For internet connectivity, Gretchen and I tried out a new coffee shop called MugShots on the corner of New and Johnson Streets. That name is actually a bit of a pun, as it is less than a block away from the Staunton jail. Given the context, it's a nice coffee shop, a bit more spacious than Coffee on the Corner and with a somewhat older, less collegiate (but seemingly no less hip) clientele.
Later afternoon, Gretchen and I visited my father again at the hospital in Fishersville. We were so impressed with the old man's alertness, mental acuity, diminished Parkinson's symptoms, and good humor that Gretchen had hospital staff print out a list of his complete medicinal cocktail. In there were two different Parkinson's medications (one of which is also an antidepressant) as well as a 10mg daily dose of Celexa. There were also a number of powerful antibiotics intended to fight CDF.
Gretchen made a kind of Southern comfort food dinner tonight comprised of macaroni and "cheese," collard greens, and beans. My brother Don, who had spent his day in town blowing his weekly Supplemental Seccurity Income allowance, nevertheless had quite an appetite. In the bad old days, if left to select his own diet, he would reliably eat nothing but cheeseburgers, candy, whole milk, and Coca Cola. Recently, though, he's been grudgingly trying to improve his diet. Instead of cheeseburgers, he eats sandwiches from a local Subway franchise. And instead of Coke, he's been drinking V8 juice and bottled water (yeah, really). Today, though, we watched him scarf down two turdlike chocolate candy bars, followed by a large quantity of whole milk. "You really ought to get your blood sugar and cholesterol looked at," I advised.
Don is a sucker for any faddish medial news he hears on the television (which is on constantly in the house, even when nobody is there). He tends to latch onto little bits and pieces that support his worldview while failing to absorb any useful advice about the perils of animal fats and enormous amounts of refined sugars. Still, he's become a little more concerned about the horrors of factory farms and the sugar in his diet. He dispatches the former concern with some propaganda he heard about Walmart starting to buy some eggs laid by cage-free hens (though the eggs he eats don't actually come from Walmart). For the latter, well, there's the sudden interest in bottled water (a different, newer American scourge of the Earth). And then there's something he head on the teevee about the health benefits of wine. It made such an impact on him that tonight he actually asked to drink some during dinner. And last night he'd enjoyed a weak mimosa, though he'd found the champagne had somewhat ruined the taste of the orange juice. Tonight, though, the wine was white and quite sweet, and he actually almost seemed to enjoy it. Mind you, he's 46 years old and it was only the third alcoholic drink of his entire adulthood. (He only drinks when I'm around, which leads me to believe I might be something of a bad role model for my big brother.)

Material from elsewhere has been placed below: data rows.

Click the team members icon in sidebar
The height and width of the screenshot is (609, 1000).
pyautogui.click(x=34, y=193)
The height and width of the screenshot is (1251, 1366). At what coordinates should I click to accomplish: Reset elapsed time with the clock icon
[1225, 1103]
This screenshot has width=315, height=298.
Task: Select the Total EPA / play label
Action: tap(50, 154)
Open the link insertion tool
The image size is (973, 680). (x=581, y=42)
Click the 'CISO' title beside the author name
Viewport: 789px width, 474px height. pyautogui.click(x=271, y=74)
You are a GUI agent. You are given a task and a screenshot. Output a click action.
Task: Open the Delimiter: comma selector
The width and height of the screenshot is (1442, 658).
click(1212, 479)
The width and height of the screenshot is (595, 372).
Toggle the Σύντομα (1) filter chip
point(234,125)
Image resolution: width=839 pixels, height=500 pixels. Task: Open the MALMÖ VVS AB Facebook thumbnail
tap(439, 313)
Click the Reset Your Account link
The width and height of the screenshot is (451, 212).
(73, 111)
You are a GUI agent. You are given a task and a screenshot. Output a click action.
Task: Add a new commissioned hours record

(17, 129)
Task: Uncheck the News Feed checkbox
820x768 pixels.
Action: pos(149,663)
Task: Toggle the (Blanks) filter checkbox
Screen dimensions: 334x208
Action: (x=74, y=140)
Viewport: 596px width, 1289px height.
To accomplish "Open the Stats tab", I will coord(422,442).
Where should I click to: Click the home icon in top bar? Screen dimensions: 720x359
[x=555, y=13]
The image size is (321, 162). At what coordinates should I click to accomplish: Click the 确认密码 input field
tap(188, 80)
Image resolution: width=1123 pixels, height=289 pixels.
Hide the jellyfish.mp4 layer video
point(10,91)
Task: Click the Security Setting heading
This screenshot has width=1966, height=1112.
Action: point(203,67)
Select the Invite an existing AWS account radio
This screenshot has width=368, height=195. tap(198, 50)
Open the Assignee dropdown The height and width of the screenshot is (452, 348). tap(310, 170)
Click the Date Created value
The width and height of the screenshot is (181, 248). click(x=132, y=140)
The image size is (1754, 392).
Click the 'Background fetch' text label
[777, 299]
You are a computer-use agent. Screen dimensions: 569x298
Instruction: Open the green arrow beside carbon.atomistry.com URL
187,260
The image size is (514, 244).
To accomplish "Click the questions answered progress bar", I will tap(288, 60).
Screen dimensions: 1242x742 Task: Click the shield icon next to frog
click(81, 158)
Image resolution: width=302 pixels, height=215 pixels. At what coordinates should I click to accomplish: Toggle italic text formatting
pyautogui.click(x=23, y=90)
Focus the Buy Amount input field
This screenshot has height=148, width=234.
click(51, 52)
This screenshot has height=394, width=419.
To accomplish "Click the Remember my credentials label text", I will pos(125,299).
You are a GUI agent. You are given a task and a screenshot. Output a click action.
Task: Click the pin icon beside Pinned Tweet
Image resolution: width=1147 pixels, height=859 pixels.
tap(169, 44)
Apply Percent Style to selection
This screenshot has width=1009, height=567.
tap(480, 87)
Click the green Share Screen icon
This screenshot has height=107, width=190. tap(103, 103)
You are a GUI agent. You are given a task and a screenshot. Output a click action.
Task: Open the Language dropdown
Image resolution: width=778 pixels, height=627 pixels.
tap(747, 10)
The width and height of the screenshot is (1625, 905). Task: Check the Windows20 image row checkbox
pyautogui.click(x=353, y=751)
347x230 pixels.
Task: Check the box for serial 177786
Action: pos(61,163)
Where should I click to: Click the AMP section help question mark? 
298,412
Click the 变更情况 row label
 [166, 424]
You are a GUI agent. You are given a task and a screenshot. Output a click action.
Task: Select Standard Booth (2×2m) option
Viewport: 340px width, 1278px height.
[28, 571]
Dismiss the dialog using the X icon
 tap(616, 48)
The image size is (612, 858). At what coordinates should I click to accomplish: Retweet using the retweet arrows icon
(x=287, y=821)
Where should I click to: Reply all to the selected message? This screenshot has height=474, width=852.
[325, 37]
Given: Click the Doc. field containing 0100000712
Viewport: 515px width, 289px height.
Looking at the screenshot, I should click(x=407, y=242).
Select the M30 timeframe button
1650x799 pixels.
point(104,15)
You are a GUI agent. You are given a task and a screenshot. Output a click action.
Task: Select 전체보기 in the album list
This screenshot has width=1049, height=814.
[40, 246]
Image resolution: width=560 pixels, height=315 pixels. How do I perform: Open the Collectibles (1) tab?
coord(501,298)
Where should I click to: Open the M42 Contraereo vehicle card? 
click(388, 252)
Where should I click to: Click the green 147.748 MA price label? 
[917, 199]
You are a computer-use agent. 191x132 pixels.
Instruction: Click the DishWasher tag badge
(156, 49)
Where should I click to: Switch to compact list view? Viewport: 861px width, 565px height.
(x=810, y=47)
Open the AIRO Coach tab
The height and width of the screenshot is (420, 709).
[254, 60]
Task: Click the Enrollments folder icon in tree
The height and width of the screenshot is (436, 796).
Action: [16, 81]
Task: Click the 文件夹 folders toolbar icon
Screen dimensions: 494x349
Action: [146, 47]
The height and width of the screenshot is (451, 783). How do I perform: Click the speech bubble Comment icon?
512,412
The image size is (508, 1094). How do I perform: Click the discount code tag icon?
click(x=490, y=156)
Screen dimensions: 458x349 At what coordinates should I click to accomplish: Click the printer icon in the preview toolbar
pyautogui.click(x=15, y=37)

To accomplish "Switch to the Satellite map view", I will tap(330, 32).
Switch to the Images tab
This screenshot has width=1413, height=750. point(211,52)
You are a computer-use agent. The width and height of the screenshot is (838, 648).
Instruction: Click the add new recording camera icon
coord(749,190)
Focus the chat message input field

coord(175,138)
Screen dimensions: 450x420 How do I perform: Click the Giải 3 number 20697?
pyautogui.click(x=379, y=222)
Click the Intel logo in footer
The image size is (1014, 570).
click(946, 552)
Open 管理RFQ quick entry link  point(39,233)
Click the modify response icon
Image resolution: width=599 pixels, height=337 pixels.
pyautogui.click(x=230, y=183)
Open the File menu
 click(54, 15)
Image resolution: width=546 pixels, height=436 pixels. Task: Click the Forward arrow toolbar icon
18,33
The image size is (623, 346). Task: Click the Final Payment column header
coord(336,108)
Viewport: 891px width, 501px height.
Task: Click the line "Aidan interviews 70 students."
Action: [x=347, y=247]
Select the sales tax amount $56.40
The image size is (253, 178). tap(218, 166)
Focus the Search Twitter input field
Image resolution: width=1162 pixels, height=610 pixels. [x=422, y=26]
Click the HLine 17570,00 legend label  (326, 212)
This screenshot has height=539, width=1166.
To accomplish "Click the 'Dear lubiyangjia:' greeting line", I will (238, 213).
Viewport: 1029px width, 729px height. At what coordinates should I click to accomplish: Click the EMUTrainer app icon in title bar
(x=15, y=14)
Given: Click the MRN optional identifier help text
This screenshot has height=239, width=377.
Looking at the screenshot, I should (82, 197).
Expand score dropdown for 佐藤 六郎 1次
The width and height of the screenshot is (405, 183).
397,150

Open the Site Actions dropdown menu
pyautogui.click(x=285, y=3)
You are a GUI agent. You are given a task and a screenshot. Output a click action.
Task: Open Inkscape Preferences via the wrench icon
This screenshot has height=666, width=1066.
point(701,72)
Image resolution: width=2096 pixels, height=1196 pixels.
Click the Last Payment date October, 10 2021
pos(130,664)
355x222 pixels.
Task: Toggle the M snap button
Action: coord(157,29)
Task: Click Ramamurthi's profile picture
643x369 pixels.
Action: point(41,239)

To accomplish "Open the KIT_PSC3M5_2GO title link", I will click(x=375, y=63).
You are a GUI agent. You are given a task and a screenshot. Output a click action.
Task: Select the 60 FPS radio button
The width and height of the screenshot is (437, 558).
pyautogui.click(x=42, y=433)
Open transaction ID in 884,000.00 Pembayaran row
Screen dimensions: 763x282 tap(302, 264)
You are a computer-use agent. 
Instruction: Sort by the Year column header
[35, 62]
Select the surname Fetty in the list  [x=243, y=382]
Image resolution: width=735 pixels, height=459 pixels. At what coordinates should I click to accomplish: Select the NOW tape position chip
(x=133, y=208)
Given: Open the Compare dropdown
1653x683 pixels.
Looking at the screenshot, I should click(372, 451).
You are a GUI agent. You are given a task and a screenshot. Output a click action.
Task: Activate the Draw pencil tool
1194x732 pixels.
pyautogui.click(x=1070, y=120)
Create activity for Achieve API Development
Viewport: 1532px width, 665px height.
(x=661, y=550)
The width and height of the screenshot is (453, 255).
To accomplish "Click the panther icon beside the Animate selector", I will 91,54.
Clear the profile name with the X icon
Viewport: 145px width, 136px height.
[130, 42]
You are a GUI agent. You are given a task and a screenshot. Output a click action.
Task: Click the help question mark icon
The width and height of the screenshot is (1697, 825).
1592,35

At some point the Hoagie's dog Maple had a bit of a tussle with Sally over some food on the floor. It was no worse than the usual food-related aggression I've seen dozens of times, but it kind of freaked Hoagie out and entered (as such breaking news does) the CNN-like news loop that supplies content of her constant monologues, the stuff she says when talking "with" someone else.
My mother (Hoagie) at dinner tonight in the doublewide at Creekside.